SUPPLIED PASSAGE:
Not so different than the 3 halves KT. Well, let's just write 3 halves T for the particle and the gas. Now, the first thing is where's Y naught 3?

Well, because this is just a one-dimensional oscillator, oscillating along an axis. So there's no 3. But what happened to the 2 down here? Why wasn't it 1 half? And the reason is because there were 2 integrals, each of which gave us a 1 half log beta.

The first integral here gave us a 1 over square root of beta. The second one also gave us a 1 over square root of beta. If there would have been more integrals of this type, for whatever reason, more dimensions, more degrees of freedom, whatever, we would have gotten a 1 half log beta for each of them.

1 half log beta means 1 half T for each of them. So for each integration that we have to do, which has this form of E to the minus X squared,

they're called Gaussian integrals, for each integration like that that we have to do, there is basically a 1 half the temperature in the energy. What are the 2 kinds of energies, incidentally, that we're talking about? We're talking about the energy of an oscillator.

It's kinetic energy and potential energy. In fact, the kinetic energy and potential energy, the average kinetic energy and potential energy are in fact equal, and each one equal to 1 half beta, 1 half temperature. So the kinetic energy is 1 half temperature. The potential energy is 1 half temperature.

Together, they give you the temperature. Now, there's a couple of interesting things to note of us about this. Two interesting things to notice about it. They're both very similar. First is that the answer doesn't depend on the mass of the oscillator. That was also true of the particle in the gas.

At a given temperature, the energy, the kinetic energy of the particle, did not depend on the mass of the particle. The velocity did. The velocity does, because the velocity 1 half mv squared is the energy. 1 half mv squared is the same for all of the different mass particles.

v squared, of course, will be smaller for heavy particles. The same is true here. The average kinetic energy is the temperature, and it's independent of the mass of the oscillator.

It's also independent of the spring constant. That's a little surprising if you think about it, because imagine making the spring constant huge. Imagine making the spring constant so large that no known force on Earth

can or elsewhere can stretch this spring away from its equilibrium point. One would think under such circumstances that it's not a spring. It's just a constrained thing which has a fixed length,

perhaps the length being zero, which cannot be changed. Under those circumstances, any sensible person would say, you can't excite it. You can't give it any energy. There's no way to start it vibrating.

EXERCISE 1:
In the oscillator lecture, what name is given to the integrals of the form e to the minus x squared?
EXERCISE 2:
Condense the paragraph of the oscillator lecture that begins "At a given temperature, the energy" into one or two shorter sentences, keeping its main facts.
EXERCISE 3:
Carry on the oscillator lecture from its final sentence, keeping the same speaking style and topic.
The records have nothing to do with the oscillator lecture.

DATA ENTRIES:
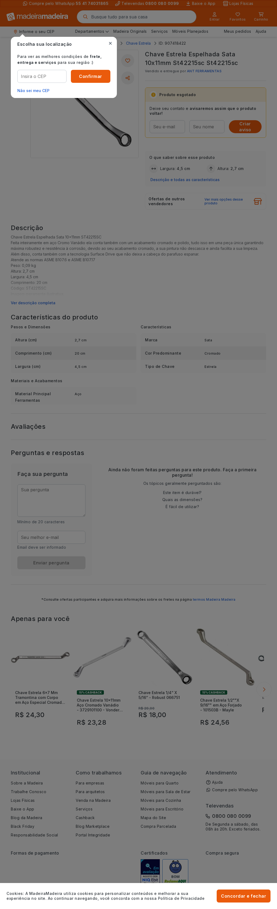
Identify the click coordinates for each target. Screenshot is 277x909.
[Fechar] (110, 43)
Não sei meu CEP (33, 90)
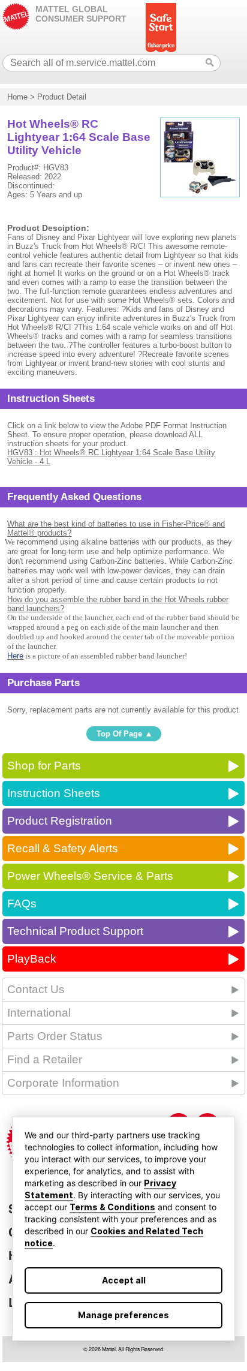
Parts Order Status (55, 1036)
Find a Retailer (44, 1059)
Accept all (124, 1280)
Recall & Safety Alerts (62, 848)
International (39, 1012)
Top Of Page (119, 733)
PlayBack (31, 958)
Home (17, 96)
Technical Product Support (75, 931)
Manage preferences (123, 1315)
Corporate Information (63, 1083)
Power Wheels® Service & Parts (90, 876)
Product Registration (59, 820)
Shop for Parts (44, 765)
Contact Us (36, 989)
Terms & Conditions (112, 1207)
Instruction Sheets (53, 793)
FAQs (22, 903)
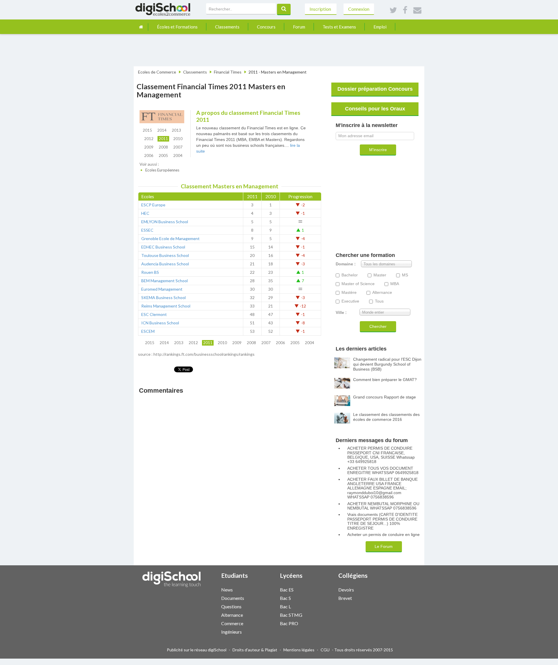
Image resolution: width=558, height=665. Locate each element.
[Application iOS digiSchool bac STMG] (322, 614)
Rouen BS (150, 272)
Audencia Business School (165, 263)
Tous (379, 301)
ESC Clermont (154, 314)
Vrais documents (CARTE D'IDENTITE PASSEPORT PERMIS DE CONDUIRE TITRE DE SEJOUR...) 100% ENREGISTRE (382, 521)
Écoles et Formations (177, 26)
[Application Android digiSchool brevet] (383, 597)
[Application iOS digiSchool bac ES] (322, 589)
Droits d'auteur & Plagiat (255, 649)
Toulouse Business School (165, 255)
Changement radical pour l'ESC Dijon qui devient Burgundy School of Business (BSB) (387, 364)
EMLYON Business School (164, 221)
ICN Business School (160, 322)
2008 (163, 147)
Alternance (382, 292)
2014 (162, 130)
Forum (299, 26)
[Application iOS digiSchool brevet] (381, 597)
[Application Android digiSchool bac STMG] (325, 614)
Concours (266, 26)
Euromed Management (162, 289)
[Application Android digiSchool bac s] (325, 597)
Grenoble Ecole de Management (170, 238)
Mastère (349, 292)
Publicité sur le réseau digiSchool (196, 649)
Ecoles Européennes (162, 170)
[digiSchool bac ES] (319, 589)
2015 (147, 130)
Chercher (378, 326)
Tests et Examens (339, 26)
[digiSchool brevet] (378, 597)
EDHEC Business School (163, 246)
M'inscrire (378, 149)
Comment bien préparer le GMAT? (385, 379)
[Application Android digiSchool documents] (266, 597)
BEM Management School (164, 280)
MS (405, 275)
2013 (176, 130)
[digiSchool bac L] (319, 606)
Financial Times (228, 71)
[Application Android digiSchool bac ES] (325, 589)
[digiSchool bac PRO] (319, 623)
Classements (227, 26)
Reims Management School (165, 305)
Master (379, 275)
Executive (350, 301)
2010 (178, 138)
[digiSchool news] (261, 589)
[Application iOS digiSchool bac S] (322, 597)
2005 (163, 155)
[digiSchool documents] (261, 597)
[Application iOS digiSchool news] (263, 589)
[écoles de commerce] (141, 26)
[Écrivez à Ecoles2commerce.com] (417, 10)
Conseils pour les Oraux (375, 109)
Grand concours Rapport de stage (384, 397)
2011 (163, 138)
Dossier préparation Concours (375, 89)
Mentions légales (298, 649)
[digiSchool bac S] (319, 597)
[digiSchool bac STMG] (319, 614)
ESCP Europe (153, 204)
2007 (178, 147)
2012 (148, 138)
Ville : (341, 312)
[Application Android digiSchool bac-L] (325, 605)
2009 (148, 147)
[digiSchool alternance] (261, 614)
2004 (178, 155)
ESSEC (147, 230)
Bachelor (349, 275)
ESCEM (148, 331)
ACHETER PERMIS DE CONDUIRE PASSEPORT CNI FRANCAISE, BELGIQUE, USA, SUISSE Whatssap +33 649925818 (381, 455)
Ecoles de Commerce (157, 71)
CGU (325, 649)
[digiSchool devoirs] (378, 589)
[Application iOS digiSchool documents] (263, 597)
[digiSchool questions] (261, 606)
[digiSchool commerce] (261, 623)
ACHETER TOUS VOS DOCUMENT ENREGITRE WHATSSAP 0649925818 (383, 470)
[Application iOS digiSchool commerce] (263, 622)
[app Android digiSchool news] (266, 589)
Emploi (380, 26)
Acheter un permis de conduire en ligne (383, 534)
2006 (148, 155)
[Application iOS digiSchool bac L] (322, 605)
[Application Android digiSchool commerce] (266, 622)
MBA (394, 284)
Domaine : (346, 264)
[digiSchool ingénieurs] (261, 631)
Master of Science (358, 284)
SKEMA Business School (163, 297)
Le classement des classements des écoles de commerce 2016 (386, 417)
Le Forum (384, 546)
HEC (145, 213)
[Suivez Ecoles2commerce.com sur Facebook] (405, 10)
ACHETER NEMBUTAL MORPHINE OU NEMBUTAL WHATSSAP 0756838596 (383, 506)
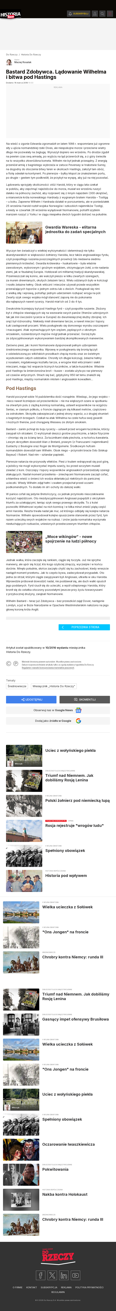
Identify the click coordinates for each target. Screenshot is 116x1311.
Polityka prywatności (89, 1287)
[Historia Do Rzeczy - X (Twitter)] (52, 1275)
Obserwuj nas (53, 710)
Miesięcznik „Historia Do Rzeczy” (54, 686)
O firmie (18, 1287)
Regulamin (58, 1292)
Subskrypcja (49, 1287)
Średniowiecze (17, 686)
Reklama (66, 1287)
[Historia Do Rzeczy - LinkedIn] (64, 1275)
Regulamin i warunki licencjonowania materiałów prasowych (48, 667)
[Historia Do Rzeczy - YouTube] (75, 1275)
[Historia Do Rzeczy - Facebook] (40, 1275)
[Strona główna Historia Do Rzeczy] (10, 14)
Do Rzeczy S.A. (50, 1300)
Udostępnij (34, 699)
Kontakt (31, 1287)
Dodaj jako (53, 720)
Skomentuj (87, 699)
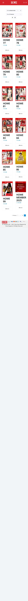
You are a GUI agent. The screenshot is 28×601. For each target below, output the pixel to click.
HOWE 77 (6, 41)
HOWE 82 (19, 105)
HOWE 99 (6, 200)
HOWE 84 (19, 137)
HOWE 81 (6, 105)
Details (7, 50)
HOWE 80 (19, 73)
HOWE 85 (6, 168)
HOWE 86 (19, 168)
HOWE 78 (19, 41)
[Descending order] (20, 10)
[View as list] (15, 17)
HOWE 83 (6, 137)
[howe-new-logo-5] (14, 1)
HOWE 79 (6, 73)
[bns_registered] (21, 221)
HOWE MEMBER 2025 (21, 197)
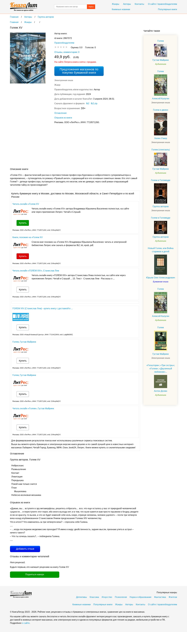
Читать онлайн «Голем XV (25, 204)
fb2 (87, 103)
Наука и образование (140, 597)
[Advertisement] (60, 146)
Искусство (107, 597)
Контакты (139, 4)
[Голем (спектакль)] (160, 159)
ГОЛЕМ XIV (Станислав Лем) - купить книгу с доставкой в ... (42, 308)
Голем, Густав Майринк (24, 342)
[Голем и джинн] (160, 124)
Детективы (81, 597)
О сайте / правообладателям (162, 4)
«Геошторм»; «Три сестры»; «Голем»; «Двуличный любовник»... (160, 368)
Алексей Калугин (160, 98)
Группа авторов (161, 206)
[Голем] (160, 50)
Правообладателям (64, 43)
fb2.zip (94, 103)
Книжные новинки (121, 9)
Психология (121, 597)
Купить (23, 223)
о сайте (26, 623)
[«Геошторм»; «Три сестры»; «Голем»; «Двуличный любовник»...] (160, 381)
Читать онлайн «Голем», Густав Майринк (33, 408)
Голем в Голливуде (160, 180)
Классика (94, 597)
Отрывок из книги (63, 118)
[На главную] (23, 6)
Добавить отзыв (25, 548)
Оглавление (60, 113)
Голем (160, 41)
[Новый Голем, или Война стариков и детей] (160, 265)
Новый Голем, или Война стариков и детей (160, 250)
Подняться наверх (34, 574)
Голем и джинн (160, 110)
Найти (91, 7)
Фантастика (160, 597)
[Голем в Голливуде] (160, 193)
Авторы (127, 4)
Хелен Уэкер (160, 138)
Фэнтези (173, 597)
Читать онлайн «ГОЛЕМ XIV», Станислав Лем (35, 270)
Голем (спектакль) (161, 149)
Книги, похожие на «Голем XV (27, 237)
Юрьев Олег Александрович (160, 277)
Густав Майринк (161, 60)
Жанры (115, 4)
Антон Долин (160, 391)
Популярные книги (167, 9)
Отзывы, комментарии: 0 (66, 52)
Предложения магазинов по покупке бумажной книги (79, 71)
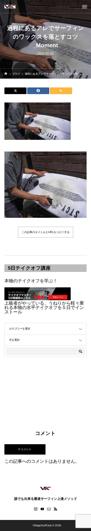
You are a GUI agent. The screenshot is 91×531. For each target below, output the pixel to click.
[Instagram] (35, 509)
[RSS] (55, 509)
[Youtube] (42, 509)
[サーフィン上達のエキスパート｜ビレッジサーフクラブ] (9, 6)
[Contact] (49, 509)
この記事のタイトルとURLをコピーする (46, 232)
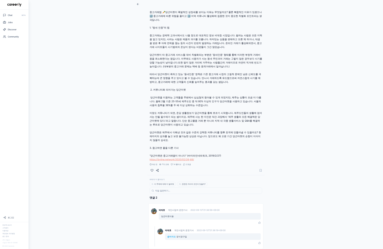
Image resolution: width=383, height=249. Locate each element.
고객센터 (5, 228)
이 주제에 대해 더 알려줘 (164, 184)
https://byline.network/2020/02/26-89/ (172, 159)
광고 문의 (5, 236)
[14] (152, 170)
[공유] (157, 170)
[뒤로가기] (138, 4)
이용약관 (5, 231)
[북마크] (260, 170)
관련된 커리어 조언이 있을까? (194, 184)
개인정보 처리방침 (8, 233)
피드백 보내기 (7, 225)
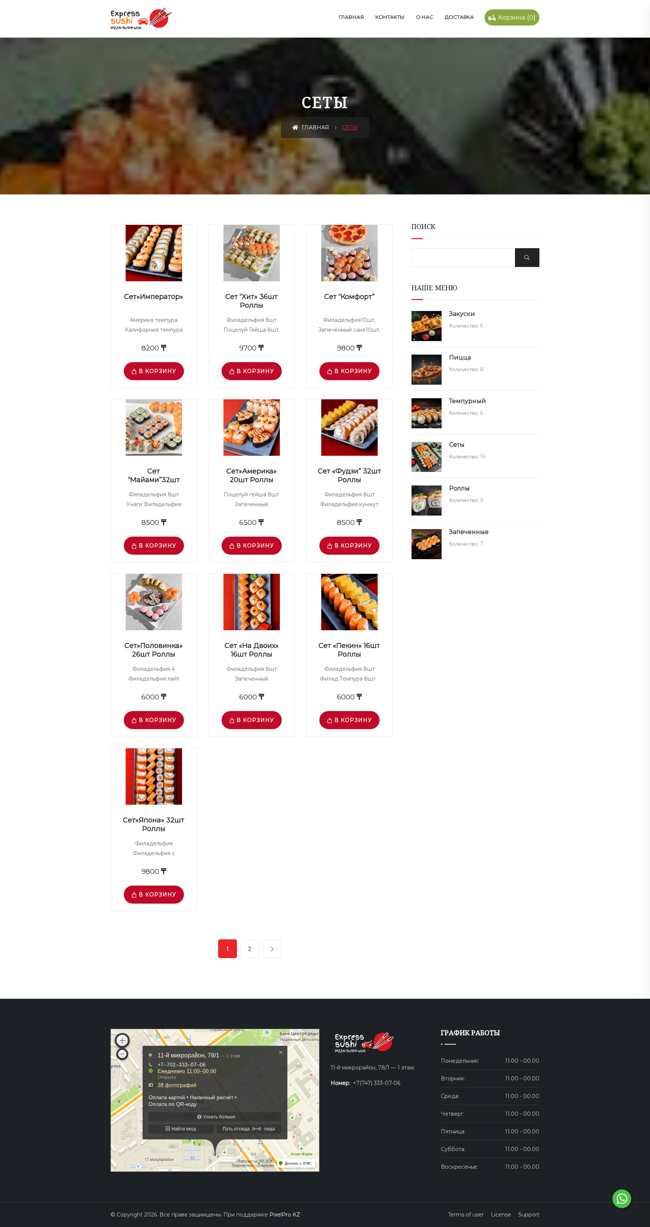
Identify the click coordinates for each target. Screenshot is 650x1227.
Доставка (459, 17)
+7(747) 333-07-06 (376, 1083)
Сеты (457, 444)
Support (528, 1214)
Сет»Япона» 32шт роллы (153, 824)
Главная (351, 17)
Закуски (462, 313)
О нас (424, 17)
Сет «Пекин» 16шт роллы (349, 650)
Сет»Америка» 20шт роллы (251, 475)
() (517, 17)
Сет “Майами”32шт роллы (154, 479)
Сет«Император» (153, 297)
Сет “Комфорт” (349, 297)
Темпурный (467, 401)
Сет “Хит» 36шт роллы (251, 301)
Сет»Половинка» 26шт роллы (154, 650)
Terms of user (466, 1214)
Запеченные (469, 531)
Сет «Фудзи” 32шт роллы (349, 475)
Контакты (390, 17)
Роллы (459, 488)
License (501, 1214)
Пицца (460, 357)
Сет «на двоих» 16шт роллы (252, 650)
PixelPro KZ (284, 1214)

WRITTEN RESPONSE 1:
They are called Gaussian integrals.

WRITTEN RESPONSE 2:
At a given temperature, a particle's kinetic energy, 1 half mv squared, is the same whatever its mass. Its velocity, however, does depend on the mass.

WRITTEN RESPONSE 3:
There's no way to give it any structure at all. You can't give it any kinetic energy, because it's absolutely locked in place. You can't give it any potential energy, because you can't pull it away from that point, no matter how much force you exert on it.

Yet, the formula doesn't seem to care. The formula doesn't seem to care. There always seems to be energy kT for every oscillator, no matter how unphysical, no matter how hard it is to get that oscillator going. Now, there's something wrong.

Question? If k goes to infinity, C goes to zero. K doesn't appear. K appears here, but it doesn't appear here.

Once you take the logarithm, the k appears as an additive constant. Let's let k be 10 to the 500, okay? There's something wrong about the limits here. There's something wrong, but the something that's wrong is that we've ignored one very crucial feature of nature.

We have not ignored anything about classical mechanics. This is a correct classical mechanical conclusion. On the other hand, it's crazy. Let me give you an example of the kind of craziness that would be involved.

We talked about a particle. Before we move on, I just had a question about the partition function. When we did the analogous computation previously, and there was no dependence on the position, we then got the volume for the nth part. But you divide by an n factorial to take out some repetition of stuff.

Yeah, yeah, but it didn't make any difference. All it did was add a multiplicative constant in the partition function. No, it's only one particle. It's only one oscillator. Yeah, well, one oscillator, that's all.

This is the world's simplest system, an oscillating system in a heat bath, okay? And what we find is the odd conclusion that the energy stored in that oscillator is independent of the spring constant and the mass. Let's say, especially the spring constant. Let's take the mass to be fixed. But now we just jack up the spring constant, not 10 to the 500,

10 to the 10 to the 500, all right? For all practical purposes, it must be that it's infinite, and yet the formula takes that infinity or that large number, puts it here, and still the derivative of log z with respect to beta is equal to the temperature.

Okay, so there's something funny going on. This occupied people around the turn of the 19th century. They were very confused by it. And the reason they were confused by it is because the ideal gas law and the energy per particle seemed to work pretty well,

where the particle was treated as a point particle. But supposing that point particle, that molecule, was actually not a single point particle, which molecules are not. They might be a diatomic molecule.

Diatomic molecules can vibrate. They're little oscillators. They are little oscillators. And so one might have expected that, and of course they're rather stiff oscillators. They are rather stiff. They have a good solid spring constant.

So you have to give them quite a bit of energy to, well, you have to give them quite a knock, I should say, quite a knock to start them vibrating. But the formula seems to say that for a diatomic molecule,

you ought to have not 3 halves kT, but maybe 5 halves kT to account for an extra harmonic oscillator that could start to vibrate. Well, it was known that that energy wasn't there. So you could think of two conclusions. One conclusion is that the diatomic molecule is not really a diatomic molecule at all.

It's a point particle. But that's ridiculous. The other conclusion is that you're doing something wrong or you're missing some ingredient of physics here, which tends to keep that oscillator from having this much energy.

You of course all know what the ingredient is, right? Good. I won't tell you. It is of course quantum mechanics. Right. So what we want to do and to compare with this calculation is the quantum mechanical calculation, the corresponding quantum mechanical calculation of, again, a quantum mechanical oscillator in equilibrium.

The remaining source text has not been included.